(Stored items)
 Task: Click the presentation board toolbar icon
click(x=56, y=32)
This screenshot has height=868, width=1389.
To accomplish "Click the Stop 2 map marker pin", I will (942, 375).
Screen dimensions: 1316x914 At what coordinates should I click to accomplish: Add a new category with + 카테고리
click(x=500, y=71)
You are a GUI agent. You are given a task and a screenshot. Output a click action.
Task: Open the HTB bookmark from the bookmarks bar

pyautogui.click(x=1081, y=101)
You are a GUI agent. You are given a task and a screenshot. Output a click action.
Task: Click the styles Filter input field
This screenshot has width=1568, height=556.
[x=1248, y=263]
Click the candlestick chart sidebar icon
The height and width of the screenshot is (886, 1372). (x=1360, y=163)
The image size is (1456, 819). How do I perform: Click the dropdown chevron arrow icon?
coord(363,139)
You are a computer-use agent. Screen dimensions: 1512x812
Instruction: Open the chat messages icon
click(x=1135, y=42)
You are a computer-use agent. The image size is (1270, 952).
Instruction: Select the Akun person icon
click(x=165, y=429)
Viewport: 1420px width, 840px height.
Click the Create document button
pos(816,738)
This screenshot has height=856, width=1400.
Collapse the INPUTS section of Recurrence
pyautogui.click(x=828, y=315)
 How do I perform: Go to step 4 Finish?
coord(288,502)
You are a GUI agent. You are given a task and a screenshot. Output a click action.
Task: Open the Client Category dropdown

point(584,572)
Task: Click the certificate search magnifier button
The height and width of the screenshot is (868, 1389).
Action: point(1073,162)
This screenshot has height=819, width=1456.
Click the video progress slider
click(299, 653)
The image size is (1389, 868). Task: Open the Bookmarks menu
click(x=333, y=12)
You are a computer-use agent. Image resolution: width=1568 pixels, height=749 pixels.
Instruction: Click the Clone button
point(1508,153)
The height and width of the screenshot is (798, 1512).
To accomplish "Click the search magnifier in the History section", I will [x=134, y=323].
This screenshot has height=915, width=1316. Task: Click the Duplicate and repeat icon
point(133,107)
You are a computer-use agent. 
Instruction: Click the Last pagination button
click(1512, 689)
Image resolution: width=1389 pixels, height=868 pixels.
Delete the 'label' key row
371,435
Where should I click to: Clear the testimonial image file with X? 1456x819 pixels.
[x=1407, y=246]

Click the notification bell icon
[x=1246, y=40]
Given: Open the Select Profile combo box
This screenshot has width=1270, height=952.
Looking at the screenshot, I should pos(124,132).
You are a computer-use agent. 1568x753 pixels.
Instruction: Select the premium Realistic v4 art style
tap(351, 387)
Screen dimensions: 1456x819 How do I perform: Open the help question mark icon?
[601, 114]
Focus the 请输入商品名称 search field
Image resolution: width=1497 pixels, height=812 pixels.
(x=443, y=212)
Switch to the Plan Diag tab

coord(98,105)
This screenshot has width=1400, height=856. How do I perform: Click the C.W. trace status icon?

-- WHAT TO DO --
Only the lines from the one containing "Screen dimensions: 1456x819" through the end of the records above belong in the answer, each exactly as written.

-- ANSWER TO THIS PROBLEM --
Screen dimensions: 1456x819 How do I perform: Open the help question mark icon?
[601, 114]
Focus the 请输入商品名称 search field
Image resolution: width=1497 pixels, height=812 pixels.
(x=443, y=212)
Switch to the Plan Diag tab

coord(98,105)
This screenshot has width=1400, height=856. How do I perform: Click the C.W. trace status icon?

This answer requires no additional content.